(Pixel coordinate grounding data)
=== Begin Enclosure ===
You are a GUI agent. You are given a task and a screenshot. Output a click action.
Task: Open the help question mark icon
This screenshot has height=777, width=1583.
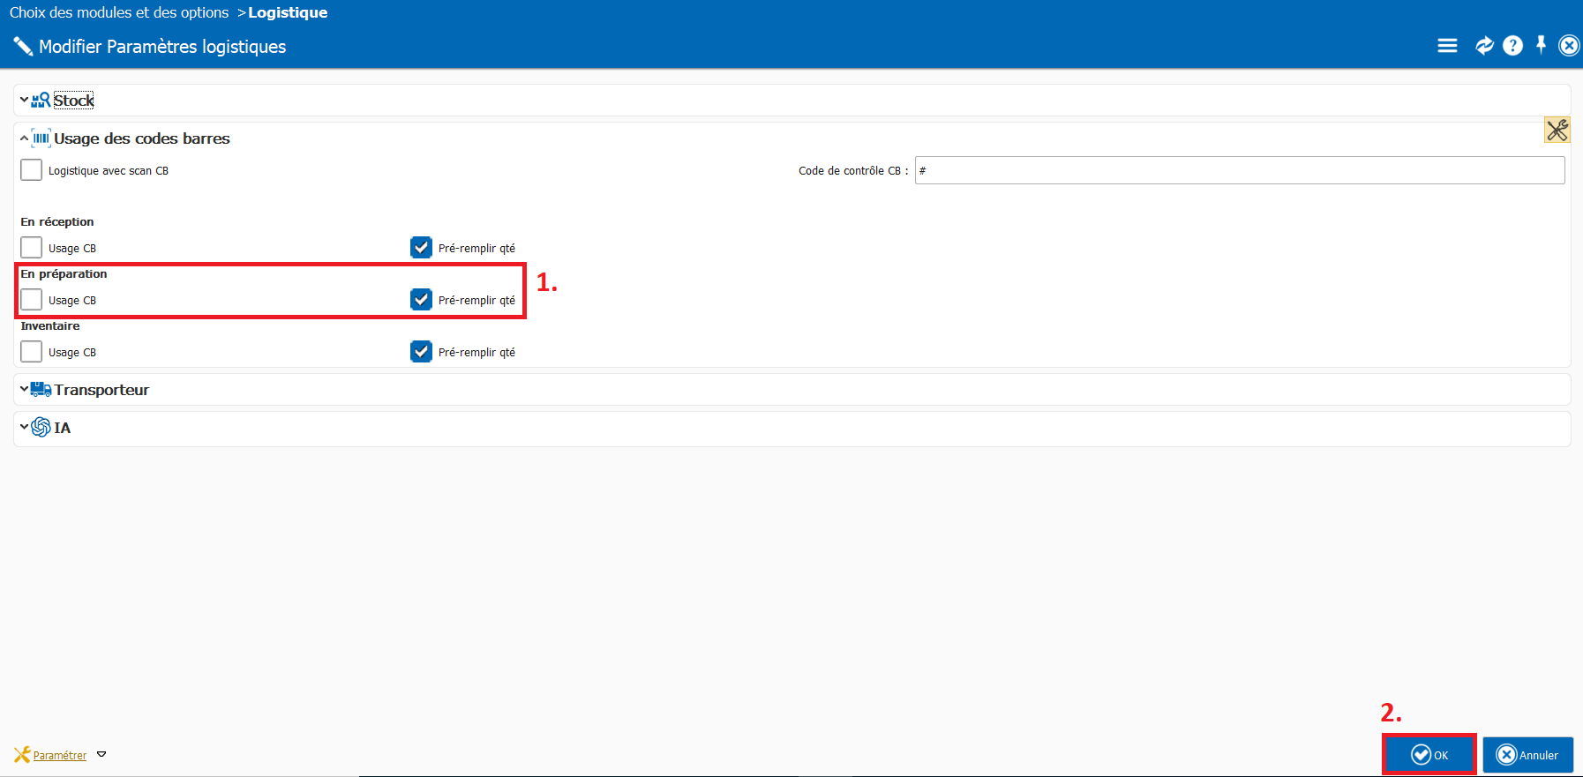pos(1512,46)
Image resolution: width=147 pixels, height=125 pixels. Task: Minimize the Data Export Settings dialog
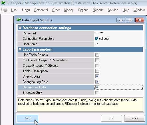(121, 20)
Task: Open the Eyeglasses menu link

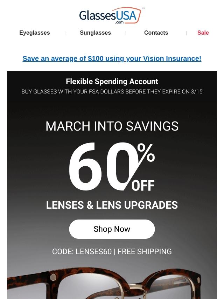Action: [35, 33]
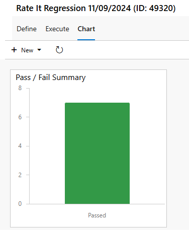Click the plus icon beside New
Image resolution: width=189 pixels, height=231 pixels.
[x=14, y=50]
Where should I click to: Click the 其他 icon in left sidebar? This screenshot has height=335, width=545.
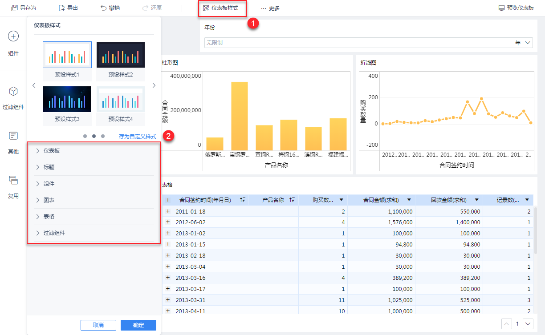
=== End Enclosure ===
How to complete this task: Line by line, retype the records above exactly, minus the images.

Solution to this exercise:
You are a GUI agent. You are given a task and a screenshot. Output a click action.
Task: Open the help question mark icon
This screenshot has height=777, width=1583.
pos(1512,46)
Image resolution: width=147 pixels, height=125 pixels. Task: Minimize the Data Export Settings dialog
(121, 20)
Task: Open the Eyeglasses menu link

Action: [35, 33]
Click the plus icon beside New
Image resolution: width=189 pixels, height=231 pixels.
[x=14, y=50]
Where should I click to: Click the 其他 icon in left sidebar? This screenshot has height=335, width=545.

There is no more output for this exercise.